And the NOAC has also warned that 60pc of local authorities are operating in the red and reliant on bank overdrafts and borrowings to make ends meet.

A report said three local authorities have deficits which account for more than 9pc of their annual revenues - they are Sligo, which had a deficit of €12.7m at the end of 2013, representing almost 40pc of its revenue; Donegal (€17.8m, or 13.6pc) and Offaly (€5m, or 9.3pc).

The NOAC was established in July 2014 and is charged with scrutinising the performance of local authorities and helping to develop best practice.

It has published four reports - on the financial performance of local authorities between 2013-2105; another on rates collection between 2013-2014, on shared services projects in the councils and a fourth on reforms highlighted under the Local Government Efficiency Review.

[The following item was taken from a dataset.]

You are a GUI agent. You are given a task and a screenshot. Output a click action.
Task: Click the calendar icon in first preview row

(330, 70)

The reports set out progress achieved to date and a range of issues which require urgent action. They find:

• Nineteen of the 31 local authorities are running deficits. This is due to poor collection of local authority charges, retirement payments to departing staff, loss of income from planning and other fees, increased demand for services and cuts in government funding.

• Auditors have warned that the deficits are a "very serious matter" to be addressed, but in some cases they will not be cleared until 2020, assuming there is no downturn in the economy.

• Commercial rates account for 32pc of local authority income, but collection rates are falling even in councils most in need of money including Donegal, Mayo and Leitrim, all of which are operating at a loss.

• At the end of 2014, a total of €394m was outstanding but there was a reduction in arrears of €56m in 2015, leaving an accumulated shortfall of €338m.

The report added that a review of debt management practice has put in place a series of recommendations to improve collection rates, but added that the country's local authorities have identified a range of problematic issues.

They include limited collection powers, no ability to charge interest and penalties, "frequent changes of company identity", no priority in the courts, adding that when a court order is obtained, "there are usually no goods to seize".

The report says that while there has been some improvement in performance, 11 local authorities examined had "poor collection performance" and faced challenges in improving collection rates.

The NOAC said that local government had achieved a number of successes, and that it wanted to ensure a "drive for efficiency" was embedded in the day-to-day work of councils.

It added there was "variable performance" across some areas which needed to be improved.